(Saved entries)

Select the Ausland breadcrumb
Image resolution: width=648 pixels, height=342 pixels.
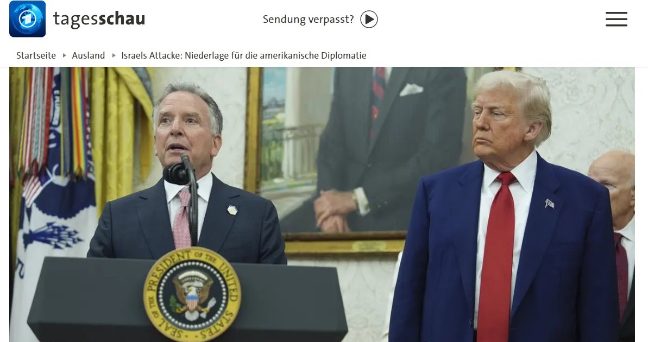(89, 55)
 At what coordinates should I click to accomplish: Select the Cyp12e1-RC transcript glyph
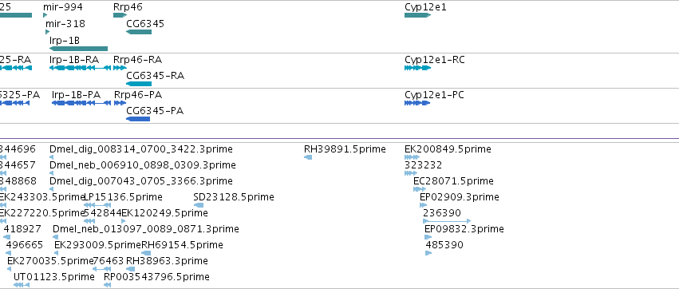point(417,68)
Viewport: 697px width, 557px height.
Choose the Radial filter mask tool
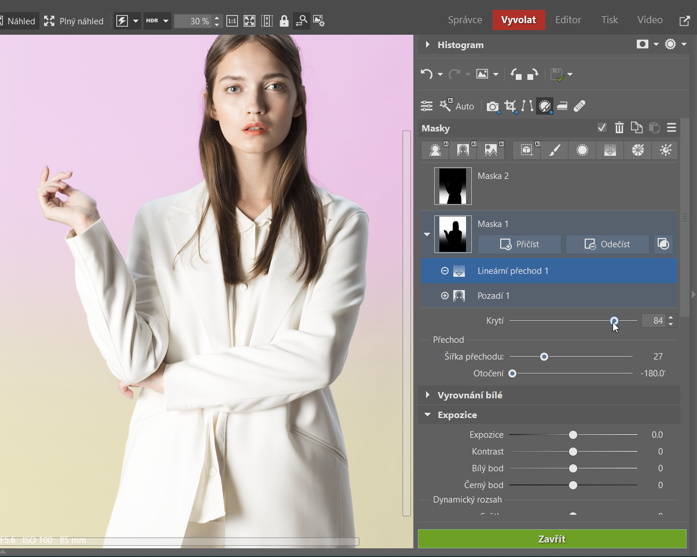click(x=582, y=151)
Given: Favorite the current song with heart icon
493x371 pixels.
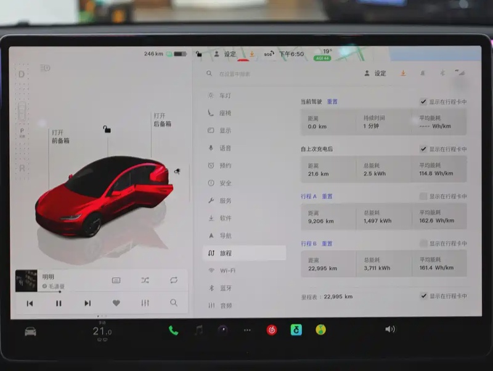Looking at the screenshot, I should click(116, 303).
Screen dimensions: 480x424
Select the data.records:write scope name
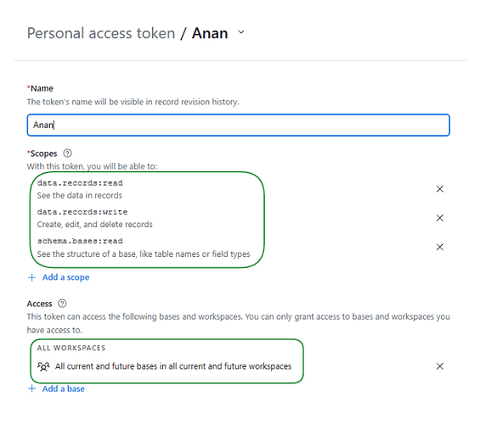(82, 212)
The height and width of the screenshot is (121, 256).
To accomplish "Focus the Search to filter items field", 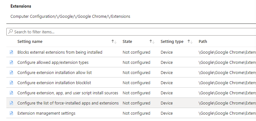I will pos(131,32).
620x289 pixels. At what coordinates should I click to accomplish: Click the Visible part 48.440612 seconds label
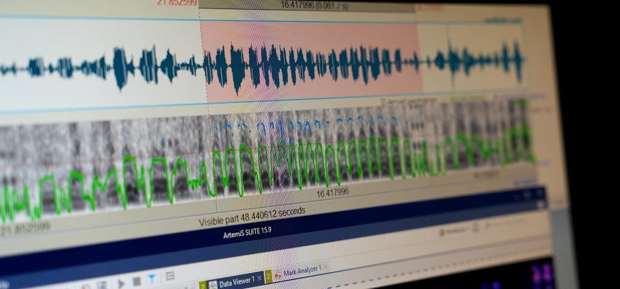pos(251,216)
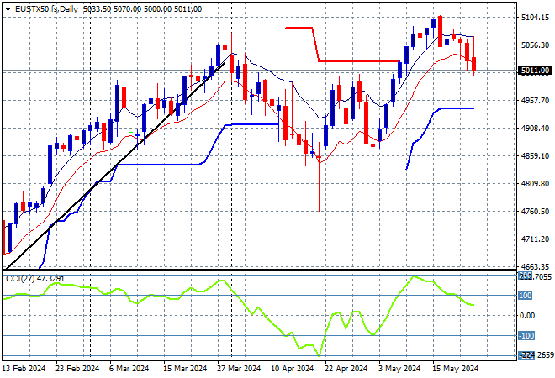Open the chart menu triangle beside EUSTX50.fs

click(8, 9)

*What you are asked to do:*
Your reply should be the lines of the records from the start through the line with "Viewport: 697px width, 557px height.", copied word for word, pictures omitted.

*Answer for the task:*
Select the Ausland breadcrumb
Image resolution: width=648 pixels, height=342 pixels.
(89, 55)
 At what coordinates should I click to accomplish: Select the Cyp12e1-RC transcript glyph
point(417,68)
Viewport: 697px width, 557px height.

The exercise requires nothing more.